In deze zaak heeft eiser, wonende in Curaçao, een kort geding aangespannen tegen gedaagden, waaronder de besloten vennootschap iFusion ICT B.V. en [gedaagde sub 1], die niet verschenen zijn. Eiser heeft op 25 januari 2018 een verzoekschrift ingediend, waarna op 14 februari 2018 de mondelinge behandeling heeft plaatsgevonden. Eiser heeft een overeenkomst gesloten voor de levering van beveiligingscamera's ter waarde van NAf 21.158,63, maar de levering is ondanks betaling uitgebleven. Eiser heeft gedaagden aangemaand tot levering, maar ook na deze aanmaning is de levering niet geschied.
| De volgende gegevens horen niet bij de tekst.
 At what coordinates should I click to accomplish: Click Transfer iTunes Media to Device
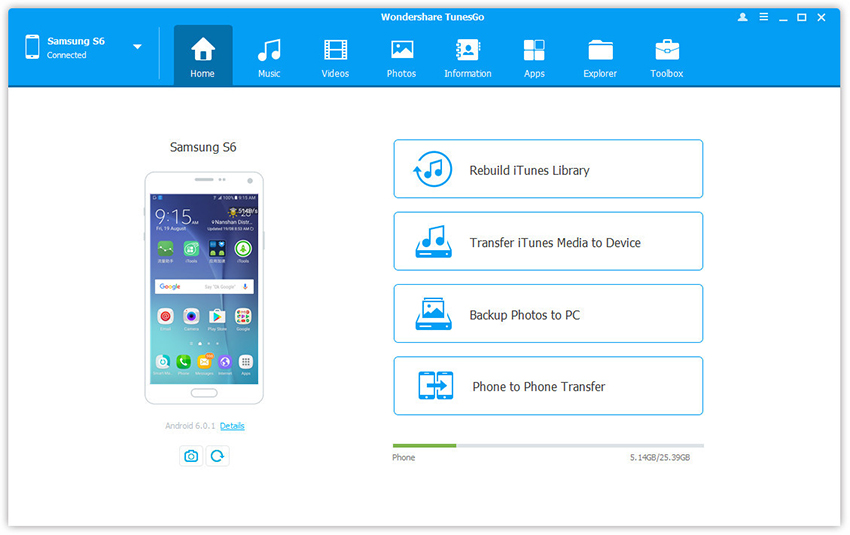coord(548,242)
Eiser verzoekt het Gerecht om gedaagden te bevelen de beveiligingscamera's binnen twee dagen na het vonnis te leveren, met een dwangsom van NAf 5.000,00 per dag bij niet-nakoming. Het Gerecht overweegt dat het spoedeisend belang voortvloeit uit de aard van de zaak en dat de vordering jegens iFusion toewijsbaar is, nu deze niet is weersproken. De termijn voor levering wordt vastgesteld op twee weken na betekening van het vonnis, omdat twee dagen te kort is voor de hoeveelheid camera's die geleverd moeten worden.
Het Gerecht oordeelt dat de betaling op de privébankrekening van [gedaagde sub 1] onvoldoende is om te spreken van uitzonderlijke omstandigheden die een beroep op vereenzelviging rechtvaardigen. De vordering jegens iFusion wordt toegewezen, met een dwangsom en veroordeling in de proceskosten. Het vonnis is uitgesproken op 7 maart 2018.